To improve opportunities and fairness for musicians, we need an attitude adjustment—and guarantees.
Photo by Daniel Borman on Flickr.
Earlier this week The Capital Times published an interesting piece about how to better compensate musicians for their time and skill. It talked about how an establishment in Philadelphia recently began offering a novel solution for customers that skirt a cover charge: a live music tip. Simply put, they added said tip line to customer’s credit card receipts. [Editor’s note: The Cap Times story notes that the practice “may be coming to some Madison establishments,” but it’s not clear if any venue in town is currently planning on it.]
In theory, this sounds great: it’s an easy way to raise extra funds to help pay for the musicians who add value to the patron’s experience at one’s establishment. No hustling the floor with tip jar in hand, or hoping that a few kindly souls wander up to drop some spare change in a guitar case.
The problem with this solution, however, is that it pushes the climate around how we do (or don’t) value creative work in the wrong direction.

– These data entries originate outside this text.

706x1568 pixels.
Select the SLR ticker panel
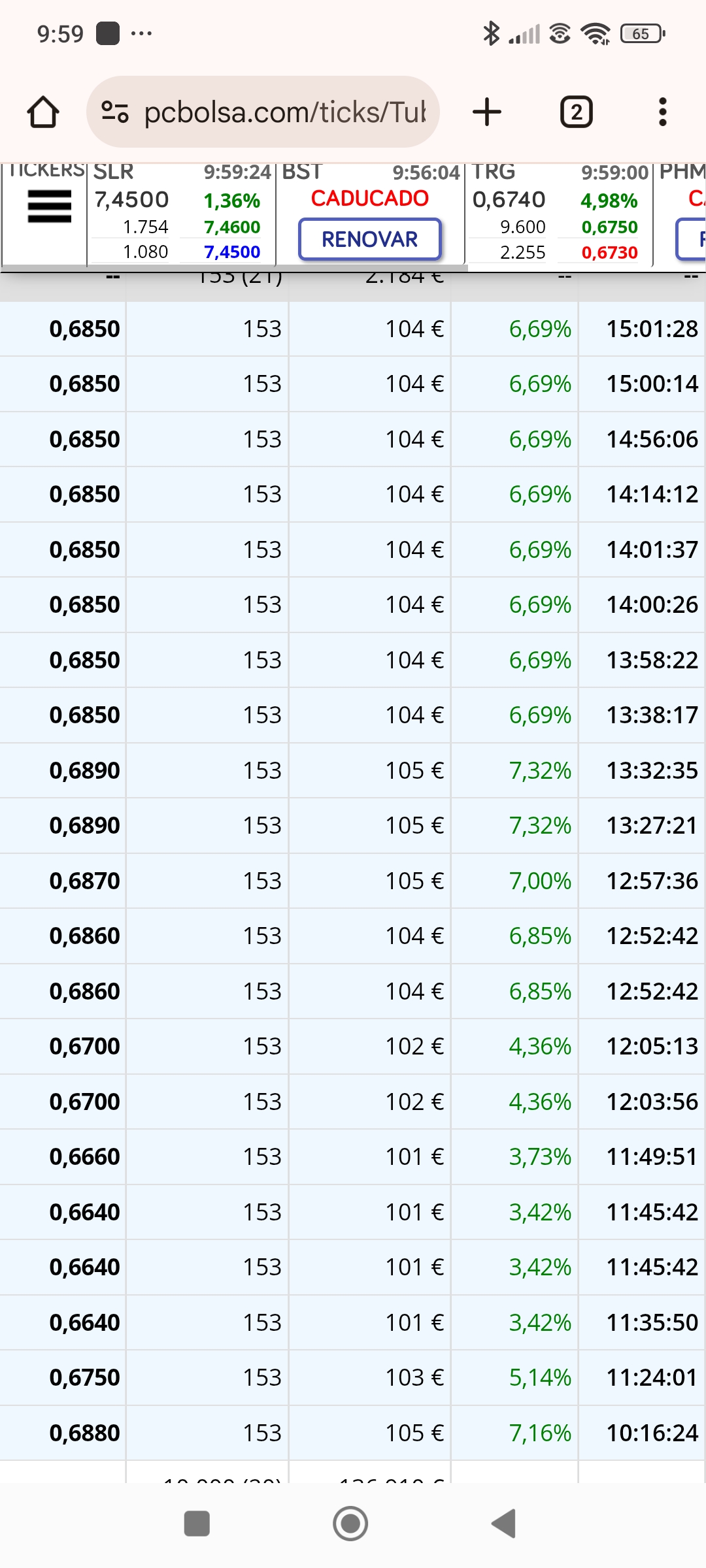pos(181,214)
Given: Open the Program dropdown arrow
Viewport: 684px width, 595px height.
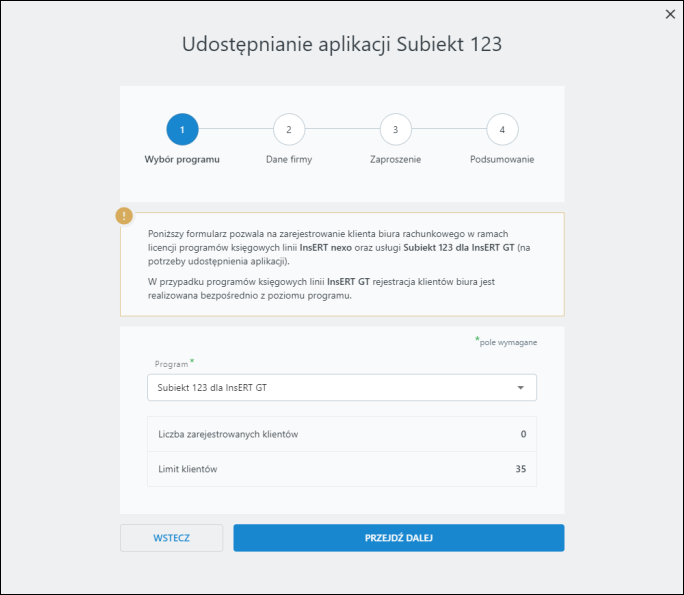Looking at the screenshot, I should (x=520, y=387).
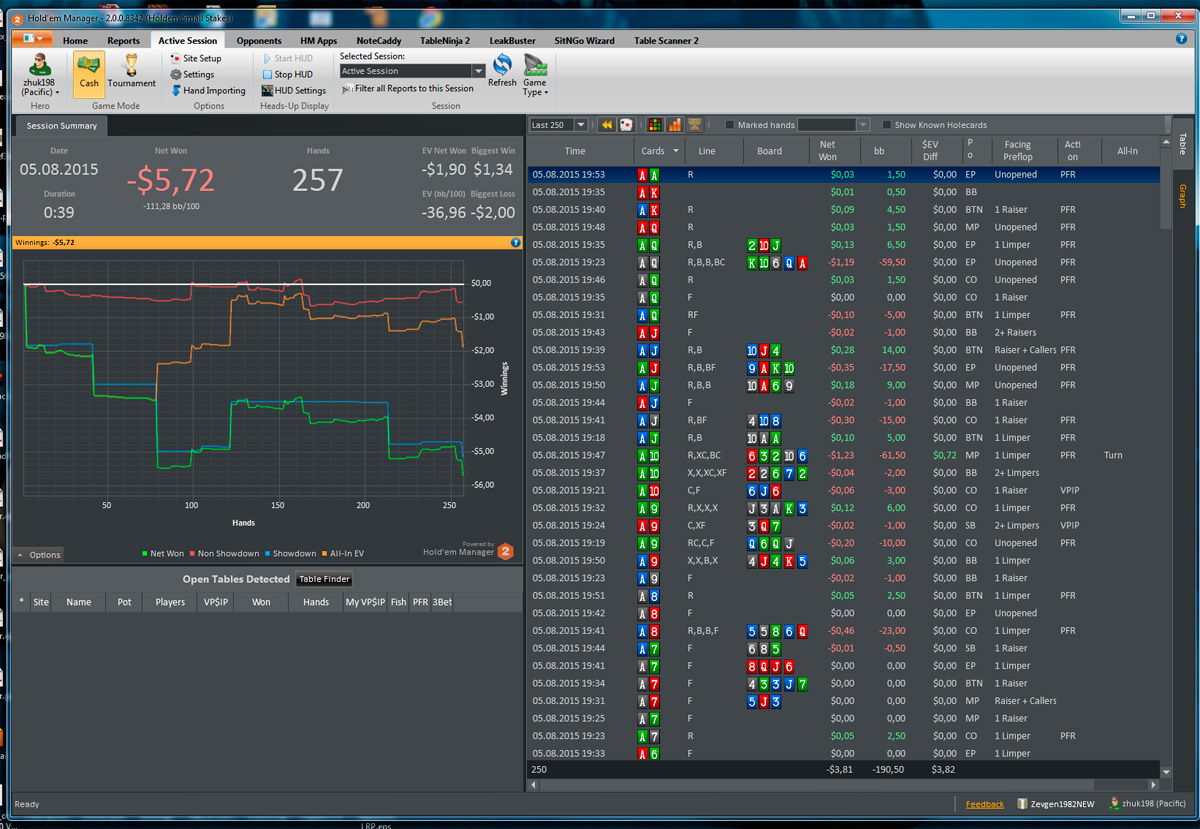Switch to the Reports tab
Viewport: 1200px width, 829px height.
coord(123,41)
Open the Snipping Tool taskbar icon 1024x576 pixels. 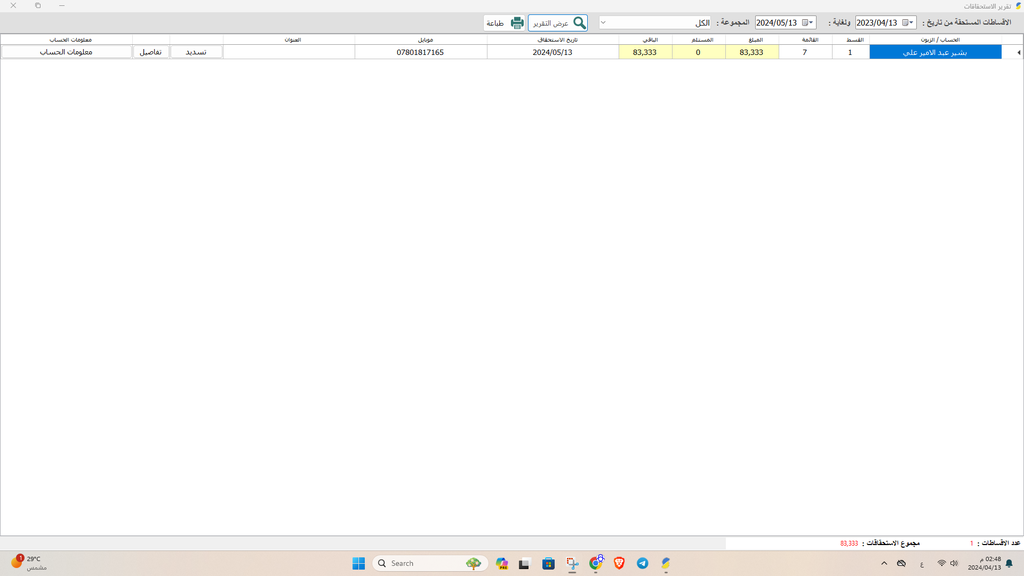point(572,564)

A debate currently happening around service industry jobs that make their wages mostly from tips mirrors this issue. Currently, for instance, it’s legal to pay wait staff well under the federal minimum wage because they’re supposed to earn enough in tips to make up for it. This is far from a foolproof system, as we should all know just based on the many tales we hear or experience of stingy customers and duplicitous bosses. And where tipping started off as a way to encourage or reward good service, these days it’s either compulsory (because we know how little wait staff earn otherwise) or punitive (because we want to punish someone for some real or perceived slight). Letting customers decide how much to pay employees seems like a pretty terrible idea, though.
Wouldn’t everyone be better off if we did away with tipping and simply guaranteed that service industry employees made a living wage? It’s not unheard of (it’s the norm in most of Europe). It’s just a weird culture that’s sprung up in the U.S., and that has persisted long after it stopped making sense.
So, too, with creative work. Whether or not musicians are playing traditional (cover charge at door) venues or places like restaurants and bars, it’s almost unheard of for them to be offered a guarantee, or flat rate for their services, anymore (unless they’re represented by a good booking agent who can contractually secure guarantees from a promoter or venue). In my 15 years of playing in various bands in venues across the Midwest, I’ve only been paid a guarantee once at a regular venue (in Des Moines, of all places), and a handful of times for playing private parties. Otherwise, all of the money I’ve made has come from cuts of the door, the bar, or tips. Which is to say, not much.
Let’s put this in very frank, capitalistic terms: live music adds value to the customer experience at your establishment. Indeed, sometimes it’s the only reason a customer enters your establishment and spends any money at all. The performer(s) should earn some kind of guaranteed take for the time, skill, and preparation that goes into their work. That should be part of your budget, as a business owner, if you intend to include live music in your setup. You can base the rates on the time of day/traffic likely to come in during a particular time slot, or on a band’s draw history, or any number of other factors. You can include the promise of more on top of the flat rate should your bar do particularly well.
And you can require that both your establishment and the performer(s) do a base amount of promotion, too. This can and should be a two-way street. Local musicians can be weirdly lazy about promoting their gigs, but by providing incentive to do better it’s likely that more of us will—and everyone benefits. Then, too, a venue owner can see if a particular band isn’t holding up their end of the bargain, or isn’t retaining customers, or isn’t very good, and cut them. Or do more thoughtful planning and research in advance to better ensure that they’re hiring acts that will be a good fit for their needs in the first place. Like you would with any employee or contractor. Fair’s fair.
Guarantees need not be gigantic sums of money (though that certainly would be nice), either. Just enough to, at bare minimum, cover the costs of the performers—transportation + time—just like is required of most every other employer.
As a society, we aren’t going to learn how to better appreciate and value creative work until we actually start, you know, valuing it. Forcing artists to “live” on tips, just like forcing service professional to do the same, is not realistic or, frankly, terribly moral. Both artist and arts appreciators need to take this lesson to heart, and work together to build a more sustainable creative community.